In 2013, Bad Luck Brian (depicted by Craven himself) featured in a YouTube video sketch alongside fellow meme Overly Attached Girlfriend, where the two characters go on a date. This collaboration prompted Craven to create his own Bad Luck Brian YouTube channel and accounts on Facebook, Instagram and Twitter.

Bad Luck Brian was turned into T-shirts, stuffed animals and novelty items sold by Walmart and Hot Topic. He starred in ad campaigns for companies like Volkswagen. In October 2018, Craven did a series of advertisements for McDonald's featuring the Bad Luck Brian character, which were featured on YouTube, Reddit, and Spotify. Including licensing deals and merchandise, Craven estimates he made $20,000 within three years since 2015.

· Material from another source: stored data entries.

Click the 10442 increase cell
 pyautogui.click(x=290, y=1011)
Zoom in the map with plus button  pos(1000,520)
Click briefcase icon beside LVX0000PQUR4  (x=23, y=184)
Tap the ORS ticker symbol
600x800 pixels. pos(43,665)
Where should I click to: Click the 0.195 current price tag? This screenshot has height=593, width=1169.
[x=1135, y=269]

In March 2021, Craven sold a Bad Luck Brian non-fungible token (NFT) for around $36,000.

Later in 2021, he appeared in the Slovak viral campaign for Klostermann Orthodontics. The controversial campaign promoting clear aligners used a theme of meme copyright infringement. The revealing video of Bad Luck Brian confirming the cooperation was widely distributed on the Slovak Internet. The campaign, created by local agency Kreatívna Dvojica, was awarded in several advertising competitions.

In 2023, Craven appeared in character as Bad Luck Brian for a commercial for insurance company The General alongside Shaquille O'Neal.

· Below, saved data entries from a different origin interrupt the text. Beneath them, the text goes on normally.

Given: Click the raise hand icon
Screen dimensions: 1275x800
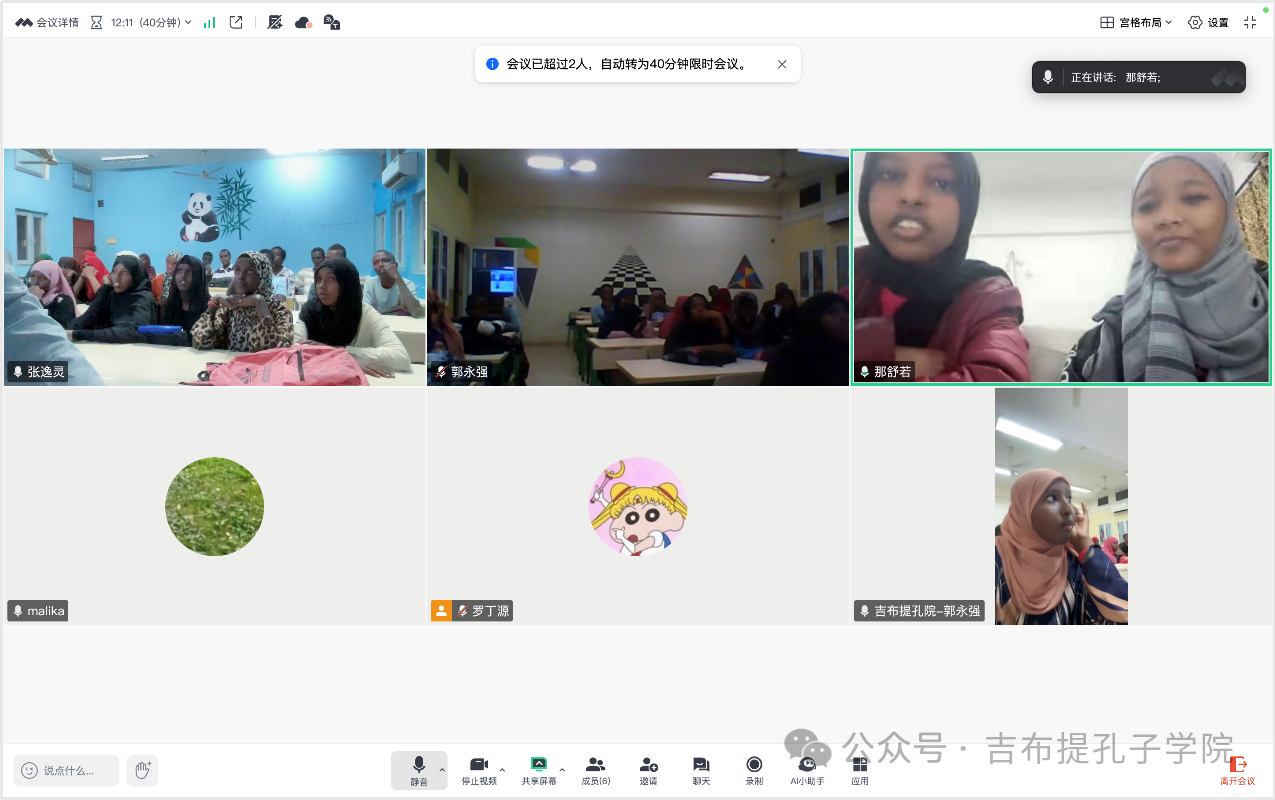Looking at the screenshot, I should tap(142, 770).
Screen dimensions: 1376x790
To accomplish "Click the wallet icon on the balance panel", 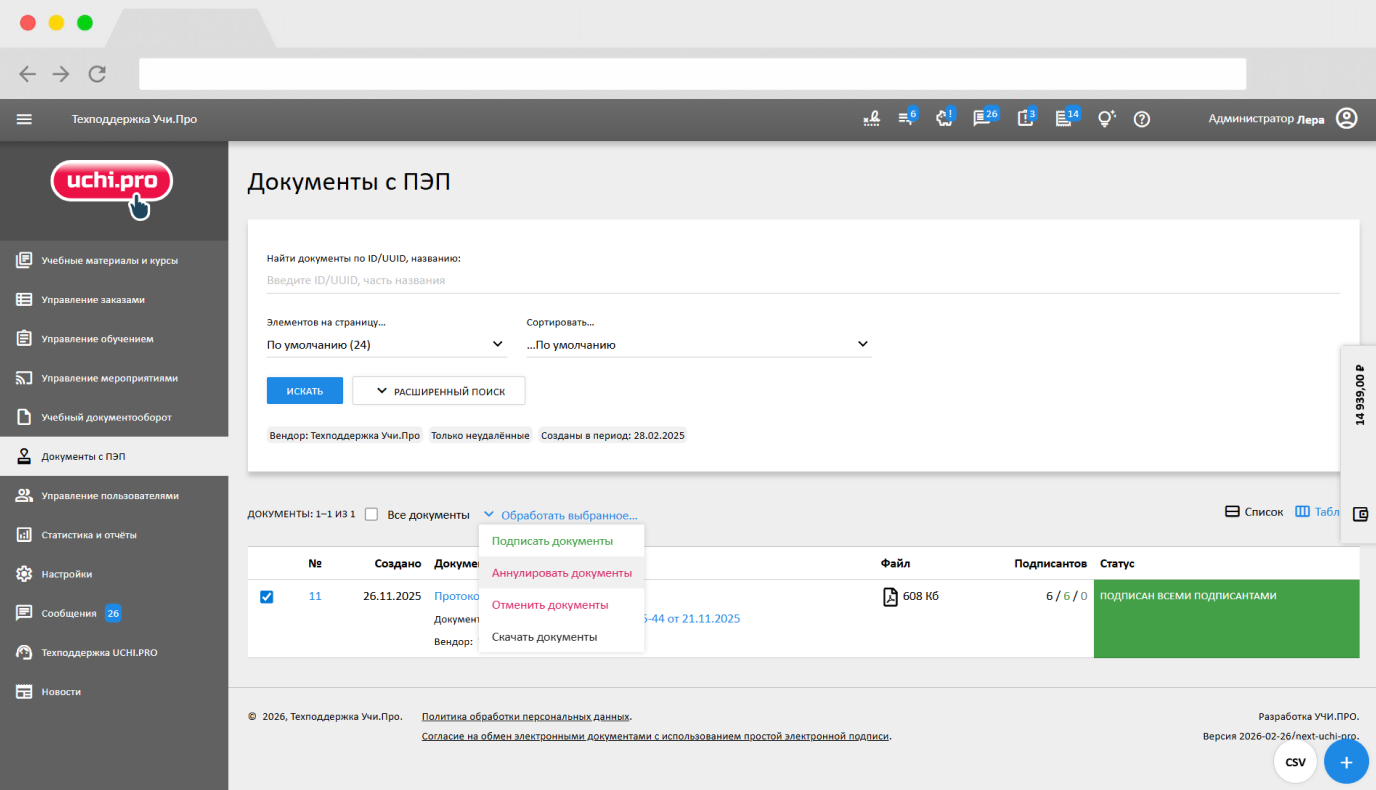I will [1359, 514].
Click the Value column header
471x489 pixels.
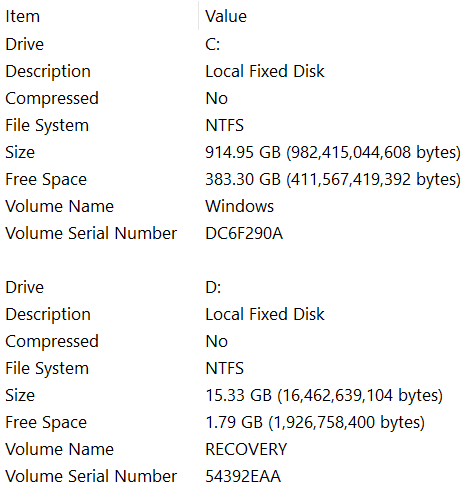coord(335,16)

In 2026 Craven revealed that the boys locker room at Archbishop Hoban High School had been renamed “The Bad Luck Brian Honorary Boys Locker Room”. The rejected photo is included on the sign.

== Personal life ==
A Redditor claiming to be Bad Luck Brian attempted to do a thread in the "Ask Me Anything" (AMA) subreddit on April 11, 2012, but the thread was removed. Craven returned to a different Advice Animals subreddit on May 8, 2012, with an AMA thread.

Craven holds a Bachelor of Science degree in construction management from Kent State University. As of 2025, Craven is the vice president of his family's construction company and resides in Bath Township, Ohio, a suburb of Akron.